Otro sepulcro blanqueado por el typpex en mi libreta de teléfonos, otro nicho abierto en la memoria… Decía Azorín que vivir es ver volver, y tenía razón, pero igual de cierto sería añadir que envejecer es ver como otros se van.
La muerte de José Antonio Muñoz Rojas desvía mi atención y mi intención. Ya no puedo aplicarlas a lo que hoy quería decir. Será dentro de un par de días.
Iba a dedicar al difunto los últimos minutos del tercer episodio de la Dragolandia televisiva, y va y se nos muere.
Había hablado con el Director General del Libro para que las instituciones rindieran a José Antonio el homenaje que se merece, y estaba eso, al parecer, en marcha, cuando va y se nos muere, mi querido Rogelio.
Alicia Mariño me había hecho llegar ya los poemas de José Antonio que los dos juntos queríamos leer a los acordes del piano y de los dedos prodigiosos de Mine Kawakami (que no es mi mujer, como tantos dicen), y va y se nos muere.
Tenía, él, noventa y nueve años, el nueve de octubre cumpliría cien… ¡Cuánto nueve, cuánta cábala, cuánta trinidad resuelta en lunas, en soles, en tilos, en las cosas del campo de su finca de Antequera!
¿Sabrá la gente quién es -quién era- este prócer, este grande de España, este poeta extraordinario y silencioso, este aristócrata del espíritu, este Fray Luis, este Horacio, este Virgilio, este Francisco de Aldana, este Arias Montano, este Antonio Machado, este escritor de vanguardia y retaguardia, este banquero sui géneris que en los años difíciles, desde el Urquijo, ayudó a Dámaso, a Aleixandre, a Jorge Guillén, a Dionisio, a sus coetáneos, a los más viejos y a los jovencitos que empezábamos a caminar por el sendero de las letras?
Pues sepan, los que no lo saben, que Muñoz Rojas ha sido, es y será no sólo uno de los mejores poetas españoles de un siglo, el vigésimo, en el que hubo muchos, sino un ejemplo de vida, de nobleza, de discreción y me atrevería a decir que, incluso, de santidad. Si yo fuera Papa de Roma, lo canonizaría.
Léanlo, y verán. Sus libros figuran en el catálogo de la editorial Pre-Textos, que es una de las mejores de España. A tal señor, tal honor.
En este país todo el mundo habla mal de todo el mundo. Sólo conozco dos excepciones, dos personas de las que hasta los malvados hablan bien: Muñoz Rojas y Luis Alberto de Cuenca.

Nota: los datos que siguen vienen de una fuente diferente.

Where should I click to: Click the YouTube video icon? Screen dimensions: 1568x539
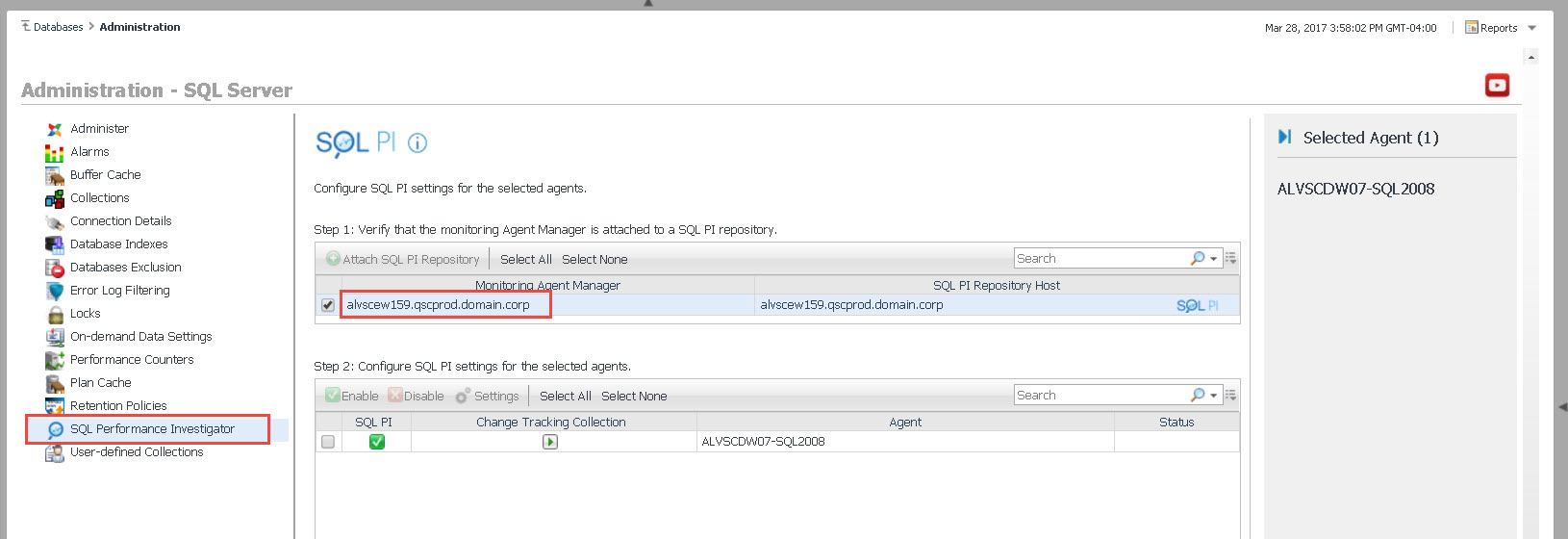click(1497, 86)
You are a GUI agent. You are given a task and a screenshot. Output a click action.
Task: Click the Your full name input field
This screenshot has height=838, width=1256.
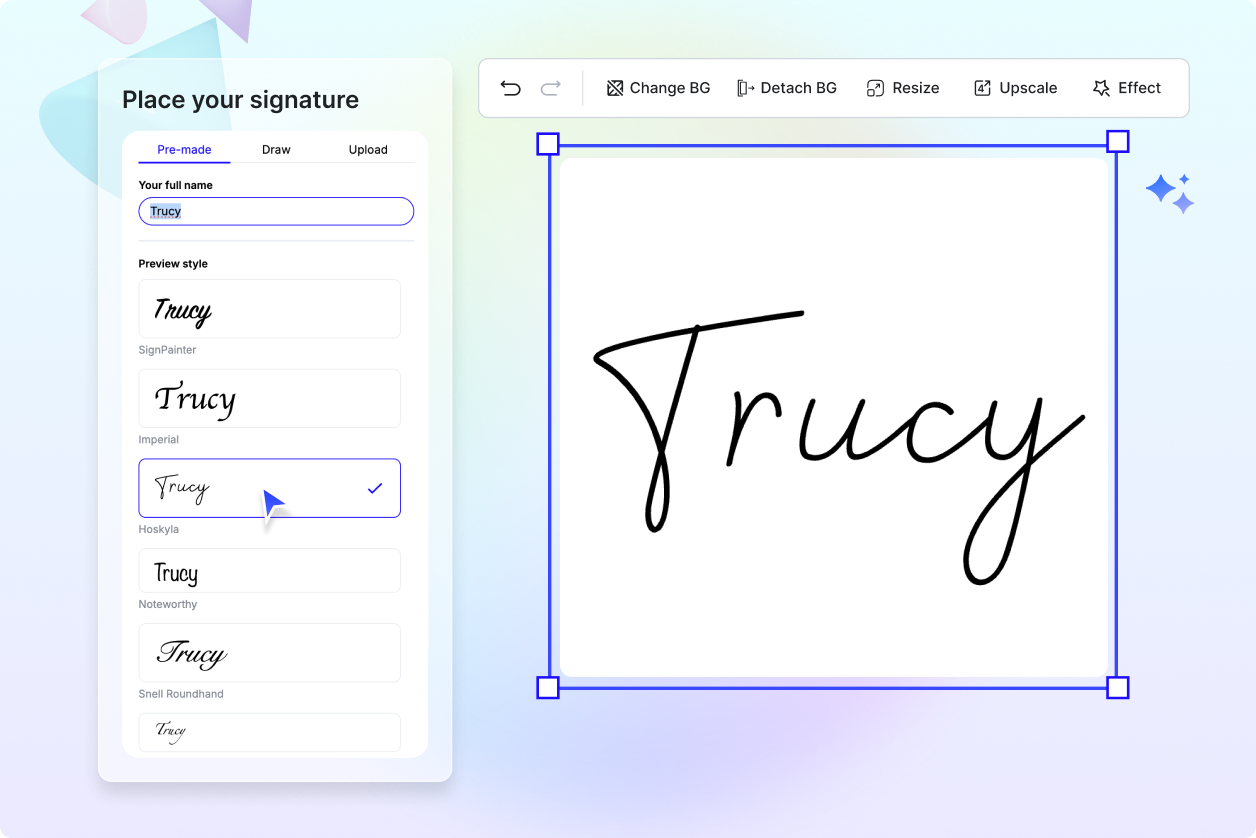(x=276, y=211)
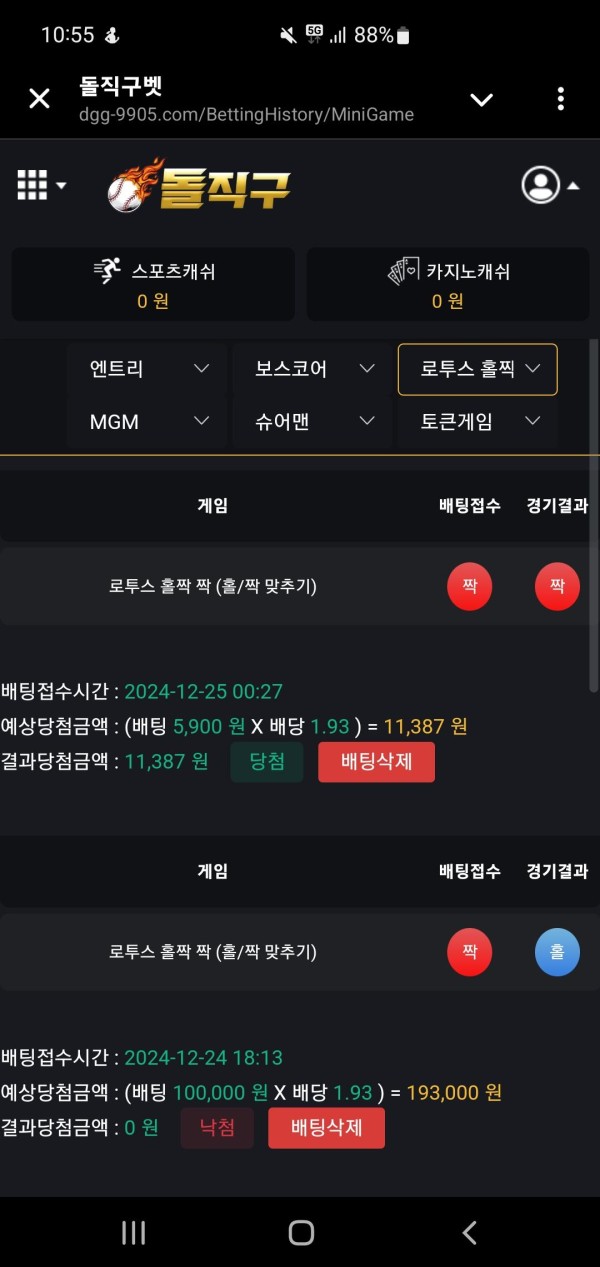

En 1954, con el sello de Adonais, apareció un libro del hombre que acaba de morir. Su título era Cantos a Rosa. Yo publiqué una crítica de esa obra en la revista Aldebarán. Fue la primera vez que mi nombre apareció en letras de molde. Aún recuerdo poemas y versos sueltos de aquel libro, que dejó en mí una huella contra la que nada puede la segur del tiempo. «Verás, Rosa, que nunca dije nada / que rozara el amor, y sin embargo, / esto no expresa nada si no expresa, / Rosa, /que estoy calado hasta los huesos / en tu amor…».